Carter points out that another effect of the novel's expansion was the exploration of sex between (usually bisexual) women. Of course, lesbianism was already, scandalously for the time, well-established in Swann's Way. But the extent to which Proust intended to take that was not the driving force that it became in the longer novel. Tadie emphasizes (page 607) that the “integration” of Albertine was not just long new sections regarding her character but writing her into the sections of the novel Proust thought he had finished.
In this manner, Albertine went from being a minor character (and different girl at the time) in what was supposed to be a chapter in the final book of a three-part trilogy into being a major character, more profound than even the Narrator's grandmother. Her story took up about 1,000 extra pages with another 500 or more devoted to expanding other aspects of the novel, particularly its exploration of homosexuality and its incorporation of World War One.
According to the biographies, it is important to recall that this topic was taboo, the act was illegal, and so Proust was worried that his more thorough examination of homoerotic characters would be edited out. Luckily, he was a Frenchman and they are far more tolerant of sexual variations than Americans. While not censored, Moncrieff's first English translation was careful to soften the language of these homoerotic parts and sexuality in general. Kilmartin corrected some of this in 1982. Enright went a bit further in 1992. The newest translations (2004 – 2023) seem to bring it into much sharper view, more straightforward, slightly less poetic, so far.

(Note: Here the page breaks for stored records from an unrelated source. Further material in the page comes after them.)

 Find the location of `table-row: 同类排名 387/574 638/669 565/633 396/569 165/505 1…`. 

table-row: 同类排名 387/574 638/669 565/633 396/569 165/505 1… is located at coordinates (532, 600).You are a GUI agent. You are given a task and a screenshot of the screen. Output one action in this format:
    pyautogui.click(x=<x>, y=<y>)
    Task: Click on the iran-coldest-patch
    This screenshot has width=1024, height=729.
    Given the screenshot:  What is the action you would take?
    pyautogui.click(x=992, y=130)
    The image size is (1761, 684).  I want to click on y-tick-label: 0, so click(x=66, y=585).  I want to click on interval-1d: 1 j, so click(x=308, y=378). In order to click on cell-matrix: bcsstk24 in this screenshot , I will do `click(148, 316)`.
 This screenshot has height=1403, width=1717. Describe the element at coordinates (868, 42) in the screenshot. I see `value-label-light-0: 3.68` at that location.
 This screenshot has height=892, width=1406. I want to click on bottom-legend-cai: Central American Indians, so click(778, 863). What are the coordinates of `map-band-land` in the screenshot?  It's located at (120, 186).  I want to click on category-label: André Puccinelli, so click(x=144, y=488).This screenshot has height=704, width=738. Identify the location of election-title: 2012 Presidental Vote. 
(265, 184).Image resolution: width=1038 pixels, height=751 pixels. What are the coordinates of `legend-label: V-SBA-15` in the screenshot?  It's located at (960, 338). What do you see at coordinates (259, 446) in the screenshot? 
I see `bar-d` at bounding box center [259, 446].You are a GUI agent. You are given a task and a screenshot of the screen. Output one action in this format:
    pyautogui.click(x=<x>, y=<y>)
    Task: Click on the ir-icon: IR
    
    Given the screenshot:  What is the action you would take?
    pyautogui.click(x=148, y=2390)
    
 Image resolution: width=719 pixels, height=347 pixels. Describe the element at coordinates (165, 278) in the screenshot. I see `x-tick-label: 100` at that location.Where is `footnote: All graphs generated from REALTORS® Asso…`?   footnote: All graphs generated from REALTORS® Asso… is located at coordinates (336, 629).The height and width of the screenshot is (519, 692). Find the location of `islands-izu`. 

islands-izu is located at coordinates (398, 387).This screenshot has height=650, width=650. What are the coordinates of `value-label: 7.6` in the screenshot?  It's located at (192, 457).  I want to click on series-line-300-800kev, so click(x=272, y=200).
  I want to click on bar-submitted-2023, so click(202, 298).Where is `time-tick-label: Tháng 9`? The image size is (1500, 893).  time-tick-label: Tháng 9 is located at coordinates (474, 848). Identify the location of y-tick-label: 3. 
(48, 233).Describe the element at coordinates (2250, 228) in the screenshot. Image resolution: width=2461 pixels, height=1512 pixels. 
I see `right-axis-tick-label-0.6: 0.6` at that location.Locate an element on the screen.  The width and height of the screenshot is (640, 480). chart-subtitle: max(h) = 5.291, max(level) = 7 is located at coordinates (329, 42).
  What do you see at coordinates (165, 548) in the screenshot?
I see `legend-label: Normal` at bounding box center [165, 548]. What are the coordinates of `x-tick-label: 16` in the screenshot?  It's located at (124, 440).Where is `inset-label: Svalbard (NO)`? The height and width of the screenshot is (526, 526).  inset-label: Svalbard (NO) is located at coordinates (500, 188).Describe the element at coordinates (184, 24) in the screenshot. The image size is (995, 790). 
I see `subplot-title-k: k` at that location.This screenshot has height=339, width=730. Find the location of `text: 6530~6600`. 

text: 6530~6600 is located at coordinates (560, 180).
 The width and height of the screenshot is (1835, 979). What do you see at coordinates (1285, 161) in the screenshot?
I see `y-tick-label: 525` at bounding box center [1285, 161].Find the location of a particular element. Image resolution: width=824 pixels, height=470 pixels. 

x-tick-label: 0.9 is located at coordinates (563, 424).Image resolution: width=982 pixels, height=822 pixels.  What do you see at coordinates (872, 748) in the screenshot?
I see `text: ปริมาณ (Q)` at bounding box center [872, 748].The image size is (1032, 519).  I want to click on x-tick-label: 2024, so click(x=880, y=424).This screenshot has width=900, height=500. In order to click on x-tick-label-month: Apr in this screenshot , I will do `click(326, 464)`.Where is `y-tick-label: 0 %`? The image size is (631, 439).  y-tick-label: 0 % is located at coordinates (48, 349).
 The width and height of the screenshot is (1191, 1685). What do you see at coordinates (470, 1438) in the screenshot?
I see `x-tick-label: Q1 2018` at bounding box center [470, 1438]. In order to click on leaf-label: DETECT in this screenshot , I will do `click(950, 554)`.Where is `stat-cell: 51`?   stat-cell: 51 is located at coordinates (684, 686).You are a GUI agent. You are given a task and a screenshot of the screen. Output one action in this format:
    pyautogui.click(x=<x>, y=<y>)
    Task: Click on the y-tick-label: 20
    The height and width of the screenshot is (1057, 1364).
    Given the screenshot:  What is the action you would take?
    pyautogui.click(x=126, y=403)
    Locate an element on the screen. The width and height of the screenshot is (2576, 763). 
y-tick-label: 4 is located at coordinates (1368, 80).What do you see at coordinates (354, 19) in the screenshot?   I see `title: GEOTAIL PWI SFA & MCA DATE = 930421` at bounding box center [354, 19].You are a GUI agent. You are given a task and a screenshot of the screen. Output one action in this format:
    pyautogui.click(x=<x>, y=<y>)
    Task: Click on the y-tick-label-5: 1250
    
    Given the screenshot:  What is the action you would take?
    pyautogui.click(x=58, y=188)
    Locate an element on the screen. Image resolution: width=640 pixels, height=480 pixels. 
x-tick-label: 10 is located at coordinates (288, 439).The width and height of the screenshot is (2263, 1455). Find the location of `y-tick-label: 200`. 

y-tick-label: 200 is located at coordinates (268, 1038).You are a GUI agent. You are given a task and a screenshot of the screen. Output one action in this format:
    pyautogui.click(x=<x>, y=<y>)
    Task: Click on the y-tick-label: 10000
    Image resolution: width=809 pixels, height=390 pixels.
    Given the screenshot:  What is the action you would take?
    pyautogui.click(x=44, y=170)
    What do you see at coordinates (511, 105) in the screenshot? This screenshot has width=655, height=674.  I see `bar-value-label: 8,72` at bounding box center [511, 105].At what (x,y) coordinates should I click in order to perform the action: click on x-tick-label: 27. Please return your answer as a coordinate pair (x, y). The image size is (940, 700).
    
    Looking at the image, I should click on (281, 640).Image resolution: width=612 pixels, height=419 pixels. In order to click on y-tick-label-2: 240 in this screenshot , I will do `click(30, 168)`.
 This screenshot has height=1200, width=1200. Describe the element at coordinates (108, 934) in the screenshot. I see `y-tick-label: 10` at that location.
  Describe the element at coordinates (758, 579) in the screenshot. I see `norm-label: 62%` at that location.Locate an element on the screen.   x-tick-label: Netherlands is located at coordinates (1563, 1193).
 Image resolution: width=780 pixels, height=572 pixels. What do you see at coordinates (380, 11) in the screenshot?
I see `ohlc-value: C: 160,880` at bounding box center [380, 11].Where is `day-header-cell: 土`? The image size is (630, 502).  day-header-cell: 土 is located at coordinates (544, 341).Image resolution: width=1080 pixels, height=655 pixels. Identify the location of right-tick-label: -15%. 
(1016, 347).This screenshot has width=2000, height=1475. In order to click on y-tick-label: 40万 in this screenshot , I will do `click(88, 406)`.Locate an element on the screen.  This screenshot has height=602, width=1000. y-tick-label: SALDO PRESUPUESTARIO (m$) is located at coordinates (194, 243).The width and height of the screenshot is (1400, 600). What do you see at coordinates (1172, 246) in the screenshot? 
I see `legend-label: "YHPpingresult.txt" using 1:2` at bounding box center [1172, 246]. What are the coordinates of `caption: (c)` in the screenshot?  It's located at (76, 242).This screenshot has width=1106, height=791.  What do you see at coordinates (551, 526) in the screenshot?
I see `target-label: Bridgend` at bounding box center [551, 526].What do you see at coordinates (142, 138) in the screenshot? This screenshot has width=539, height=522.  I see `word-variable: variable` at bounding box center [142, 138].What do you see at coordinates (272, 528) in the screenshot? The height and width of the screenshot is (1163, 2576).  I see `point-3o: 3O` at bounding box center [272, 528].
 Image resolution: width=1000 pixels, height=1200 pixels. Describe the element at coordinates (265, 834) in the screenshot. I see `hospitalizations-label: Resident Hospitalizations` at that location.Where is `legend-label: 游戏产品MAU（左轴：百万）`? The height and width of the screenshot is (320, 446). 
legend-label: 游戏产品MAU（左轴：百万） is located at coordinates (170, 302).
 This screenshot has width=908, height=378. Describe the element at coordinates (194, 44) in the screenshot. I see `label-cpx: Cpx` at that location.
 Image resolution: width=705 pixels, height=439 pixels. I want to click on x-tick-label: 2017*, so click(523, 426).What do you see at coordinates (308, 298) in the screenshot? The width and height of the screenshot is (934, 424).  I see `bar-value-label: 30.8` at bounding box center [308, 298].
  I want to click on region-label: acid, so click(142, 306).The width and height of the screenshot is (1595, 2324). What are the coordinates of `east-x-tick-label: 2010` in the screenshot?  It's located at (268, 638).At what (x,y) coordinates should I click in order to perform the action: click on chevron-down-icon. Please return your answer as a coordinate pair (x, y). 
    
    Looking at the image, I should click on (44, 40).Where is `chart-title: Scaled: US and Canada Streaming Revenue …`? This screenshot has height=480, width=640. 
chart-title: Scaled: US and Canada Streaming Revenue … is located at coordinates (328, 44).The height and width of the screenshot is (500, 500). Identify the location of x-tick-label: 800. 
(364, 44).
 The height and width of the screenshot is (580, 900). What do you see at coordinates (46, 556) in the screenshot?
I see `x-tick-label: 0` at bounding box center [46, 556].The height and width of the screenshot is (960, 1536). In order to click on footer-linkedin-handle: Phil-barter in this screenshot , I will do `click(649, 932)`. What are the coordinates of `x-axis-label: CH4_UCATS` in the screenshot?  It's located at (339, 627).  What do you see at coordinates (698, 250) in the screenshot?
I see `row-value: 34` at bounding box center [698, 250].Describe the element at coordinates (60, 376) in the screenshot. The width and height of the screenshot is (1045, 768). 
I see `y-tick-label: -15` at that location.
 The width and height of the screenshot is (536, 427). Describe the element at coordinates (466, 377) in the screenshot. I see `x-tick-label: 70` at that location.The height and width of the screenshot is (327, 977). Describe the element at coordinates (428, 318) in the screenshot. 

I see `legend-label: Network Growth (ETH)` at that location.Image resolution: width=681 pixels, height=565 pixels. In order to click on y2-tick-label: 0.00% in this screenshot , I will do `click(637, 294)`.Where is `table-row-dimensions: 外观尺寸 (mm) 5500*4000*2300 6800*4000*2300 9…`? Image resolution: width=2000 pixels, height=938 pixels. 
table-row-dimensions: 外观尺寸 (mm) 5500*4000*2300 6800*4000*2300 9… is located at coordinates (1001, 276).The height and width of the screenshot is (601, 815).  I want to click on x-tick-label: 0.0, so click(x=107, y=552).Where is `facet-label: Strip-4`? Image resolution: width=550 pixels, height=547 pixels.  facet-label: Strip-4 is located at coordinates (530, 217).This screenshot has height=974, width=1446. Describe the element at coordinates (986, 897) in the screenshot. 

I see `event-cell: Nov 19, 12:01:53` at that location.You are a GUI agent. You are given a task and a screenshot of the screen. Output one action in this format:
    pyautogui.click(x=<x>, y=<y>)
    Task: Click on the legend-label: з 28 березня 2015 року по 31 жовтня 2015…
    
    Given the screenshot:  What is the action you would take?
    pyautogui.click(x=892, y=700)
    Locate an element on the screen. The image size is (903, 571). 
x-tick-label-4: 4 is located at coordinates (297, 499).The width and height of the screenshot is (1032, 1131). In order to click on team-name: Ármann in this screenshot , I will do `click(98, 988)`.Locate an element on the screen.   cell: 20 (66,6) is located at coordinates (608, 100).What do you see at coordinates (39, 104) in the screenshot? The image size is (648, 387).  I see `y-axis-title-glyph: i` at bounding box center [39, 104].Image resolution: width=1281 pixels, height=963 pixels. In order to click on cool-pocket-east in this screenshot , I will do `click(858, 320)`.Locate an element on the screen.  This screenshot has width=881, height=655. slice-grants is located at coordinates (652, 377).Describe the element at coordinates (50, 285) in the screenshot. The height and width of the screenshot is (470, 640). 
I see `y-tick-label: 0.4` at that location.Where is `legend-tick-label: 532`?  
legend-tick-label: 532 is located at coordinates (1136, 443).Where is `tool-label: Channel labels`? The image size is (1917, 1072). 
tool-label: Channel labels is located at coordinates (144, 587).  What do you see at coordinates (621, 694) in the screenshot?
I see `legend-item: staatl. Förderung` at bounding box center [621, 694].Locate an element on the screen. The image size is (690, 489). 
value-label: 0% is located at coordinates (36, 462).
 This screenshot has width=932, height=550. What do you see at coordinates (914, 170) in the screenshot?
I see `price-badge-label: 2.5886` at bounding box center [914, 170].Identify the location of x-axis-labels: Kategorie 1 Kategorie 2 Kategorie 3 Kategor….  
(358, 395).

Proust was the perfect author to turn to after I became so absorbed with Dostoevsky's Notes from Underground. Instead of a novella about a one-dimensional anti-social self-conflicted neurotic with no redeeming qualities, we have a multi-volume multi-dimensional neurotic party boy with great taste and plenty of interesting character traits accented by a few that aren't so attractive. Instead of a narrow vision of the world that Dostoevsky riles against, we have the most expansive expression, examination and embracing of human life and the world possible.
Proust really gives his readers the full depth and breadth of human experience sensually, aesthetically, and philosophically in a manner that rewards reading his large canvas depiction of our humanity as opposed to Dostoevsky's angry, anxiety-induced anti-rationalism. It was and is a most welcome change but, nevertheless, an interesting comparison, revealing what seems to me to be the simple fundamentalist naivety of Notes compared with the vast and enriching sophistication of In Search of Lost Time.